(Beginning of Recorded data)
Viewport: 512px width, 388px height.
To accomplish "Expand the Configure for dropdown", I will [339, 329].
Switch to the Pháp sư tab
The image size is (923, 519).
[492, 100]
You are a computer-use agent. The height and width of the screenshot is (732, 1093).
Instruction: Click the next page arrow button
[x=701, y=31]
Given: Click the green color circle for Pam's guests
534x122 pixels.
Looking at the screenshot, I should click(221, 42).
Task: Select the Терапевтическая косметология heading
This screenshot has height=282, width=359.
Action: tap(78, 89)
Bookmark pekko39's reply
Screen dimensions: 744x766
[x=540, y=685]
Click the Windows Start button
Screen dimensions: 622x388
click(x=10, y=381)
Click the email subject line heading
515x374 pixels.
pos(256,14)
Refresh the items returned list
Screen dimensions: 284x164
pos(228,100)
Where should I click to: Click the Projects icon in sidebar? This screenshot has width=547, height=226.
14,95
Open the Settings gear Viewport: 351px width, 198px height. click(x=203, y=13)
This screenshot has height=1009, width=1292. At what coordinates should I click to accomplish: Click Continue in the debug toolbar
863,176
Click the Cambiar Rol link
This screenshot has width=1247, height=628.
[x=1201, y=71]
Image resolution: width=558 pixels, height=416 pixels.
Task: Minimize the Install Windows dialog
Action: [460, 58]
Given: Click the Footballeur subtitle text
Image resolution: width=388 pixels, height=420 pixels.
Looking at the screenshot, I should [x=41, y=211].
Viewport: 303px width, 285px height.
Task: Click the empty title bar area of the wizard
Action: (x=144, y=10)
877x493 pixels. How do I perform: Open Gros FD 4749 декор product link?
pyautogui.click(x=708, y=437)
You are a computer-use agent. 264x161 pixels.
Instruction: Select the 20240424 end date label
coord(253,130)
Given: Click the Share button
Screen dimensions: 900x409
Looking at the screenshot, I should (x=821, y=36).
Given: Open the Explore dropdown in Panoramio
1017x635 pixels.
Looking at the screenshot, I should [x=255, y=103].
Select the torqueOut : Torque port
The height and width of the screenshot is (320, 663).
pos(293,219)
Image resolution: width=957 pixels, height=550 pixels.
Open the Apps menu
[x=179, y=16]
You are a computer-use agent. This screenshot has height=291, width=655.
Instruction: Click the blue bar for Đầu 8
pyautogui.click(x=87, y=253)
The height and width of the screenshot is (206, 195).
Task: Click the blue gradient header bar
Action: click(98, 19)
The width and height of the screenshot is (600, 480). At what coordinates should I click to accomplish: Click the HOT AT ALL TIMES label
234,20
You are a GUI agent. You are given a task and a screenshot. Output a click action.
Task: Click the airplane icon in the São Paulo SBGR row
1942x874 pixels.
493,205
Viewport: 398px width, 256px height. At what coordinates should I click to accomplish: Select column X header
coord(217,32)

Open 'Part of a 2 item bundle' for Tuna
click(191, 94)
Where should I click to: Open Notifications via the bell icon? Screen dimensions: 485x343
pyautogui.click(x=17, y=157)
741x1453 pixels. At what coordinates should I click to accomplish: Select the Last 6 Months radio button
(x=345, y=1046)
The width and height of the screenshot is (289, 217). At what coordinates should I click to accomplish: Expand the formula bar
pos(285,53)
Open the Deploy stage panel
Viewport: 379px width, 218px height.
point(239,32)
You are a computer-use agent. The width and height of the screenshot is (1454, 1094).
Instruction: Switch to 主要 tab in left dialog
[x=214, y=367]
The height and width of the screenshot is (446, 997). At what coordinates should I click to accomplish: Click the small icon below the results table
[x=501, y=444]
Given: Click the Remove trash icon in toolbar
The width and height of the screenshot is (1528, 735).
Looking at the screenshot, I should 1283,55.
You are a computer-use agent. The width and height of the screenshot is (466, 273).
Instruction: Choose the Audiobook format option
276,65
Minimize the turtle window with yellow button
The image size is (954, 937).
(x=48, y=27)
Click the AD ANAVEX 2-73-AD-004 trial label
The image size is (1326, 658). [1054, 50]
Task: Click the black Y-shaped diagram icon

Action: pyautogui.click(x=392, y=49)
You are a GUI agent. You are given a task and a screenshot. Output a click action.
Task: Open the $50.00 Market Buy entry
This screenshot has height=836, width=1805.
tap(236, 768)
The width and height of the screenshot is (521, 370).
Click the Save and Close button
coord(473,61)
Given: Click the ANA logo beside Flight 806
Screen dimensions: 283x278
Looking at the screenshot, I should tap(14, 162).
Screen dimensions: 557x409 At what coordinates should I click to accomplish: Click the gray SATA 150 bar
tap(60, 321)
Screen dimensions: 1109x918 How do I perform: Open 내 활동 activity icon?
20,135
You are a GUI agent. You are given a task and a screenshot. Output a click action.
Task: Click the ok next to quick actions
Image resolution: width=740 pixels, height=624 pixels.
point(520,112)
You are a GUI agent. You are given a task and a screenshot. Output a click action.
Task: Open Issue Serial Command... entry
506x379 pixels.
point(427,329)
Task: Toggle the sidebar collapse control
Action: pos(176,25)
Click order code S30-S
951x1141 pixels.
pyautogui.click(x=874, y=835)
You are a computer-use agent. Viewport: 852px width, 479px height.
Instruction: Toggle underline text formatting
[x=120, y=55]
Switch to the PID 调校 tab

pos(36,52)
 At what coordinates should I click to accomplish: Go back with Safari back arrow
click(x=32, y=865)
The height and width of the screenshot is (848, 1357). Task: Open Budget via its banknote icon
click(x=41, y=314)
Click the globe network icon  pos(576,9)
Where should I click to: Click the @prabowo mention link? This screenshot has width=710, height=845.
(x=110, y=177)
(End of Recorded data)
Exercise description:
What are the lines of the data above that include the string "entry"? Copy them.

Your solution:
Task: Open the $50.00 Market Buy entry
Task: Open Issue Serial Command... entry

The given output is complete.